Warum nimmt diese Platte, die erste nach 11. September und Irakkrieg keinen Bezug mehr auf Weltpolitik sondern eher auf gesellschaftliche Probleme?
Was heißt „mehr“? Beim letzten Album ist ja schon teilweise etwas gesagt worden, was sich später dann auch bewahrheitet hat und was soll man jetzt da noch mehr zu sagen? Es war auch wirklich grotesk zu erleben als „Testament der Angst“ rauskam, hieß es von allen Seiten „Bäh, was soll das denn?“ und zweidrei Monate später , die ganzen folgenden zwei Jahre war es dann wirklich so: Angst vor Europa, der USA und der NATO und ihren Interessen.
Gibt es denn diesmal keinen Angelpunkt?
Konzeptalben, die sich als Konzeptalben so ausstellen, finde ich wenig überzeugend. Dann kann man auch Rockopern machen oder Operetten. „Jenseits von Jedem“ ist ein Album mit Stücken drauf, die in einer bestimmten Reihenfolge angeordnet sind und sicherlich auch etwas miteinander zu tun haben. Ich glaube, dass jedes Album einen Dreh- und Angelpunkt hat und dass man sich selbst trauen muß, zu sagen: das ist jetzt mein Schlüssel, das ist mein Dreh- und Angelpunkt. Ob wir das so gemeint haben ist dann erst mal egal. Das ist alles da drin bzw. da drauf.

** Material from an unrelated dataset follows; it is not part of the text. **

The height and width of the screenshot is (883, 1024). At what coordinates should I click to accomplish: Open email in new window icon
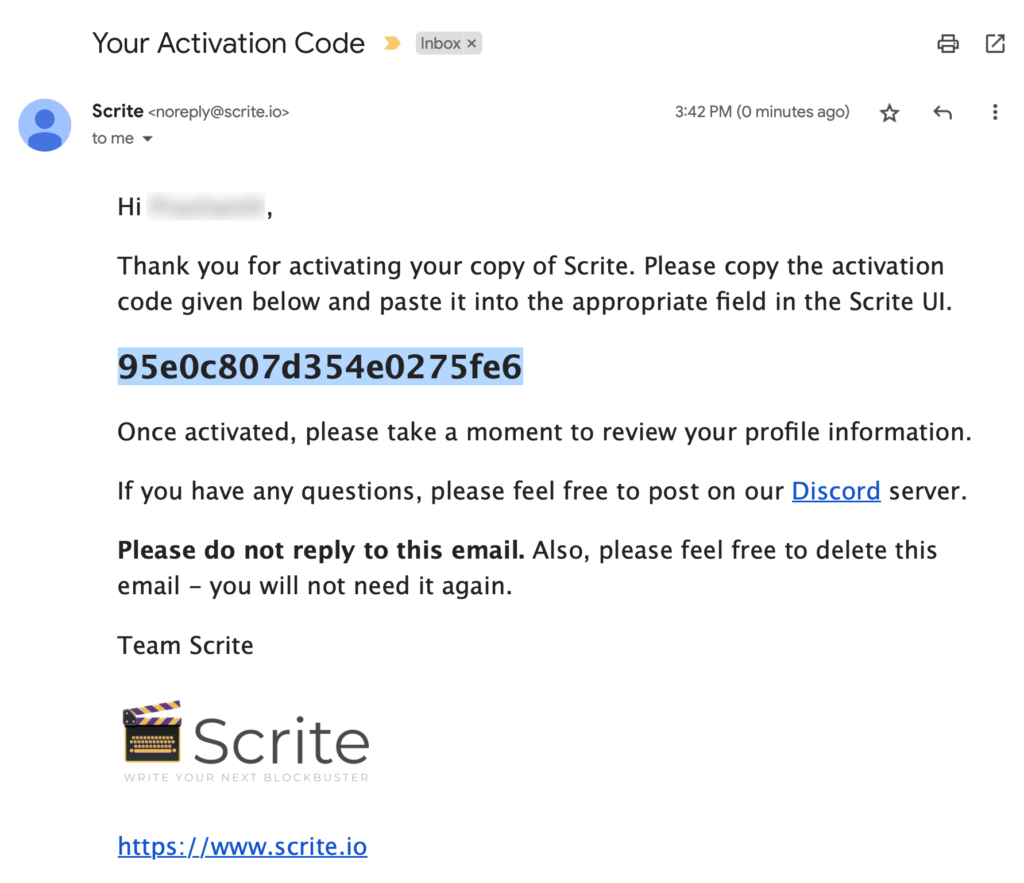tap(995, 44)
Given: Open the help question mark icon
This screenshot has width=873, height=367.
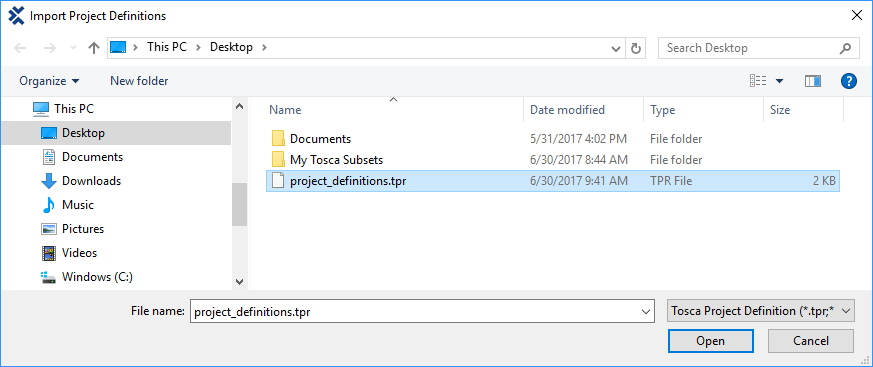Looking at the screenshot, I should (x=848, y=81).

Nachher: Thomas und ich haben uns entgegen unserer Pläne, alle Bandmitglieder miteinzubeziehen, fast ausschließlich mit Jochen unterhalten. Ein Gefühl der Erleichterung, gegenseitige Nachfrage, ob es wohl gut war oder nicht. Die Antwort ist auf dem Diktiergerät, das ich drei Wochen in der Schublade liegen lasse. Und jetzt bin ich in der Wirklichkeit. Alles verändert sich? Alles macht weiter.